> [SUPPLIED MATERIAL]:
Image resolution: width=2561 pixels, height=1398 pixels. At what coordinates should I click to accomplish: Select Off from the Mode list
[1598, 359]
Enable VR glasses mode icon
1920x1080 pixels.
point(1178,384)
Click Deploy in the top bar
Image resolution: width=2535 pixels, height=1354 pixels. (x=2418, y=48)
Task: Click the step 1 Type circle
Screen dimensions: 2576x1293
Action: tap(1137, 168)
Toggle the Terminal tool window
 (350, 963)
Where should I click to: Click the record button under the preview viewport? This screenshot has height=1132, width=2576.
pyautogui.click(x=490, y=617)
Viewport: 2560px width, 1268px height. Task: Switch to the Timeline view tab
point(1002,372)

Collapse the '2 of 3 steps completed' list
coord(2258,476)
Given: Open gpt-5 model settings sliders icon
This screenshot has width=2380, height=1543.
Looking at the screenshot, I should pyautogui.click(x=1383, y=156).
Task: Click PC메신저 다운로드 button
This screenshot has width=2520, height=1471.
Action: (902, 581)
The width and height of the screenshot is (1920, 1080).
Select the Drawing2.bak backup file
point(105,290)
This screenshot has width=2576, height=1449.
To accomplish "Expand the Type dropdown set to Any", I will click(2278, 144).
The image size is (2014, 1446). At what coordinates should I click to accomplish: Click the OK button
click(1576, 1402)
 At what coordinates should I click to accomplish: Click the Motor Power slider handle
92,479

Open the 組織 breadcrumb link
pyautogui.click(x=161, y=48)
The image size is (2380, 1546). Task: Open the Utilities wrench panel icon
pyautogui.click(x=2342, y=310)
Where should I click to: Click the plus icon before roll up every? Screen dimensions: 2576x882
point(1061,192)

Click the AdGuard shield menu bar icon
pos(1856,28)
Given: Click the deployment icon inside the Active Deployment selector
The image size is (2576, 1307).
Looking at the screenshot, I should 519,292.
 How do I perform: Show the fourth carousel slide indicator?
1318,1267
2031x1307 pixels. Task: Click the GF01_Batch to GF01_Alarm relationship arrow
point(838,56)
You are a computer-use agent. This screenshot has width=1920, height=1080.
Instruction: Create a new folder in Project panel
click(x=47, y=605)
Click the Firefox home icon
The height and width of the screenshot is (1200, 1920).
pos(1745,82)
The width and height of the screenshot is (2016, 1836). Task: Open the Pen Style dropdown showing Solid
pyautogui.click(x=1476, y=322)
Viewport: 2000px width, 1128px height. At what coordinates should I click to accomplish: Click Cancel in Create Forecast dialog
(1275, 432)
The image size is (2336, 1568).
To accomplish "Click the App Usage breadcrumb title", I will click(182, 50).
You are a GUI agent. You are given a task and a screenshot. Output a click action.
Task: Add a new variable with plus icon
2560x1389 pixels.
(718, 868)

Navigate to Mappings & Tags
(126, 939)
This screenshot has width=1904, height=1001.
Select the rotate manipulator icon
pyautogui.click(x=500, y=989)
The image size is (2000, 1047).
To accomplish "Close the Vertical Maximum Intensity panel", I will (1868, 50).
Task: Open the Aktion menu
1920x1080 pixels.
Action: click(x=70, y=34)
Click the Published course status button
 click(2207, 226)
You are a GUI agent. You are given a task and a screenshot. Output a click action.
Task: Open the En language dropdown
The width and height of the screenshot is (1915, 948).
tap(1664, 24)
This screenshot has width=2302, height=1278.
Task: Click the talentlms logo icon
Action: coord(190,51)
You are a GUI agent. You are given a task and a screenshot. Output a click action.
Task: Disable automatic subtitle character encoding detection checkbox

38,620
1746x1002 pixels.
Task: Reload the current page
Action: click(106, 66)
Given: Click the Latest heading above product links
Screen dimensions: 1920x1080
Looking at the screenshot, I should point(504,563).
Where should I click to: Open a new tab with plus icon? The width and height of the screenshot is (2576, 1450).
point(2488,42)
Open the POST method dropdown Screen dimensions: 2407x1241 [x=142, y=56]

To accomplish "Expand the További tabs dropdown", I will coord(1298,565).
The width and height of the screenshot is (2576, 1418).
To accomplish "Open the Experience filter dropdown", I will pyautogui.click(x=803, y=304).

> [WORK REQUEST]:
Whenever a line holds "Type", it counts; state the total for the records and add nothing.

> [OUTPUT FOR THIS EXERCISE]:
2